What is asked:
1. Please list the grape varieties that the Merlot review names as going into the 2003 Merryvale Merlot Reserve.
2. In the Merlot review, set down the stretch from "Merryvale Merlot Reserve wine" through "in Napa Valley." word for word.
3. Pick up the Merlot review after its last sentence and carry it on.

Merryvale Reserve Merlot 2003 Napa Valley

Merryvale Merlot Reserve wine bottleDid you watch Sideways? And did you buy into the whole idea that Merlot is for “pedestrian” wine drinkers, and otherwise not worthy of your attention?

OK, then, move on … nothing to see here. (And more Merlot for me!)

For those who remain, following is my opinion of Merryvale Merlot Reserve 2003. Merryvale is a brand I’ve found to have a consistently strong price:value ratio — and once in a while deliver a knockout. This particular bottle is excellent, made from 85% Merlot, 12% Cabernet Sauvignon, and 3% Petit Verdot grapes from four of Merryvale’s vineyards in Napa Valley.

Source data:

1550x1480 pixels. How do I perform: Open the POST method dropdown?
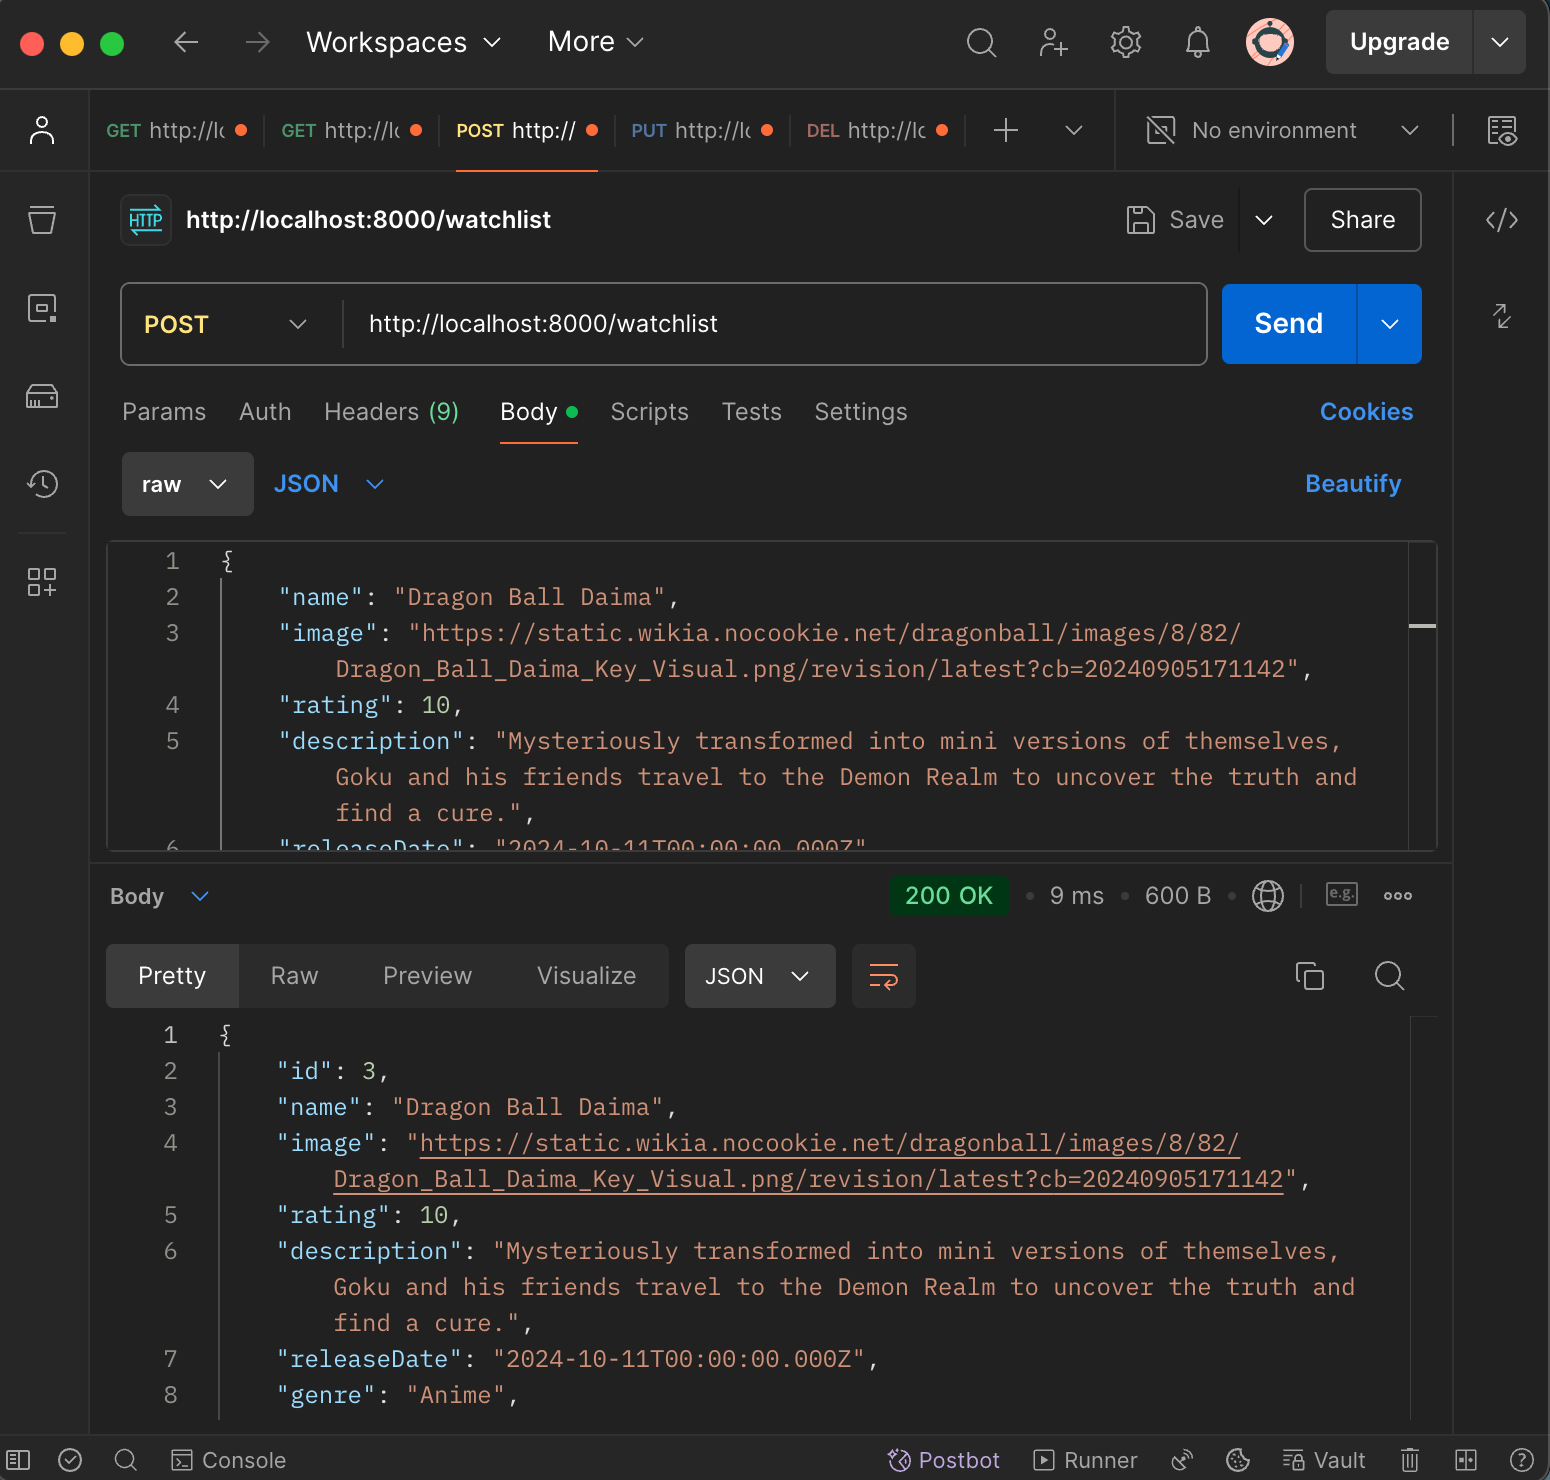225,324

Final results:
1. Merlot, Cabernet Sauvignon, Petit Verdot

2.
Merryvale Merlot Reserve wine bottleDid you watch Sideways? And did you buy into the whole idea that Merlot is for “pedestrian” wine drinkers, and otherwise not worthy of your attention?

OK, then, move on … nothing to see here. (And more Merlot for me!)

For those who remain, following is my opinion of Merryvale Merlot Reserve 2003. Merryvale is a brand I’ve found to have a consistently strong price:value ratio — and once in a while deliver a knockout. This particular bottle is excellent, made from 85% Merlot, 12% Cabernet Sauvignon, and 3% Petit Verdot grapes from four of Merryvale’s vineyards in Napa Valley.

3.
Tasting Notes

Nose is fairly open, showing ripe, deep aromas of black berry fruit, sweet and bitter earth, mild hint of licorice. On the palate the texture is as smooth as glass, carrying ripe, luscious red and black raspberry, blueberry, a touch of mulberry, hint of vanilla, some sweet earth, black pepper, and the slightest bit of green bell pepper. In other words, very complex, and enjoyable. Both tannins and acidity are medium to medium high, and hold the fruit together well. Some alcohol is apparent on the finish, heating things up a bit, but not so much that it is overbearing. The finish is lengthy and enjoyable, with plenty of fruit giving way to ripe tannins after around a minute. Overall this is an excellent example of a ripe Napa Valley Merlot fruit, bordering on a jammy fruit bomb – but staying just below that to be a polished, well balanced wine for enjoyment on its own or with food. Best with steak, roasted or grilled game, and fine cheeses. A kick ass wine that is hitting on all cylinders right now. Note that this is not the “Starmont” line – which is also a good value – but rather a “Reserve”, which is $10-15 more and more difficult to find, but well worth the search. Even at $39 this is a good value, and a fantastic choice for steak.